Sem ir tão longe como Marx, que fez do interesse econômico um princípio epistemológico, é certamente um fato da natureza humana ou da psicologia que as pessoas tendem a acreditar naquilo em que é do seu interesse acreditar. É do interesse das burocracias, por exemplo, acreditar que todas as diferenças de grupo resultam da operação de preconceito e discriminação, a ser corrigida por – sim, elas próprias.
Além disso, uma vez adotada essa crença, ela é defendida tão desesperadamente como qualquer população defende a sua cidade de um cerco. Quantos de nós desistem de uma crença na primeira vez que ouvem um argumento válido contra ela? Isto acontece mesmo quando não está em causa nada de especial, quanto mais quando se trata de algo tão importante como a subsistência.
Por conseguinte, somos perfeitamente capazes de nos persuadirmos de que algo é assim quando sabemos que não é assim.
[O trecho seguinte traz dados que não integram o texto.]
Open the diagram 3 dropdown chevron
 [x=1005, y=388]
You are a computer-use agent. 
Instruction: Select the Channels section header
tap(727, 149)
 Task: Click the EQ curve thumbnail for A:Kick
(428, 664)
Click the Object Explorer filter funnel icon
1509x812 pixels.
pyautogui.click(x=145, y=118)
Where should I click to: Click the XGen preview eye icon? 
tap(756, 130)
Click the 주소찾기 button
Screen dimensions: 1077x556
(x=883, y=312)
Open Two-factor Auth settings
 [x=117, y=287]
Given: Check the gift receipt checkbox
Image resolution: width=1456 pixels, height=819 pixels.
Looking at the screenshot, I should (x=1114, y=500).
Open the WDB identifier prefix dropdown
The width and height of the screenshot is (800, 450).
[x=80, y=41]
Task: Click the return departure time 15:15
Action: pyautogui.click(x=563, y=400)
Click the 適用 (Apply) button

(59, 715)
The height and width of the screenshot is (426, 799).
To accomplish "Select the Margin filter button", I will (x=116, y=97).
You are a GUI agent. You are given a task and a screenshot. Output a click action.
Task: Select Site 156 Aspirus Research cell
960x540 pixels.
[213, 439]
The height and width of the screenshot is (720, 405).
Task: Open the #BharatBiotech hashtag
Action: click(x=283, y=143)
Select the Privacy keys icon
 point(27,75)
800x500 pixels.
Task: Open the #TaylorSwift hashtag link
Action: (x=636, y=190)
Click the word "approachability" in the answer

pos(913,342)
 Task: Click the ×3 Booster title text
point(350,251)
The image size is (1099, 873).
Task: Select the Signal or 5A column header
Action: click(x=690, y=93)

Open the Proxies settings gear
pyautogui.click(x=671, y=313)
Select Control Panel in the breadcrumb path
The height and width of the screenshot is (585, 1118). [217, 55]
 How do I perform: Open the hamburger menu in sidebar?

Infelizmente, isto parece-me cada vez mais necessário para que as pessoas possam fazer qualquer tipo de carreira no mundo moderno.
Theodore Dalrymple é médico psiquiatra e escritor. Aproveitando a experiência de anos de trabalho em países como o Zimbábue e a Tanzânia, bem como na cidade de Birmingham, na Inglaterra, onde trabalhou como médico em uma prisão, Dalrymple escreve sobre cultura, arte, política, educação e medicina.